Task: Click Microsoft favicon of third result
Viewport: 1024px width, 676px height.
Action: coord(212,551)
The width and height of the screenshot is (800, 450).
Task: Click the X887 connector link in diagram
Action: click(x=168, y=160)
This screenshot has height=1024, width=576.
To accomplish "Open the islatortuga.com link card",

◆ ◆ ◆ ◆ ◆

Rewrite the records above with "Viewport" changed to "Display area" throughout, leaving everything else unchanged.

= EXPECTED ANSWER =
Task: Click Microsoft favicon of third result
Display area: 1024px width, 676px height.
Action: coord(212,551)
The width and height of the screenshot is (800, 450).
Task: Click the X887 connector link in diagram
Action: click(x=168, y=160)
This screenshot has height=1024, width=576.
To accomplish "Open the islatortuga.com link card",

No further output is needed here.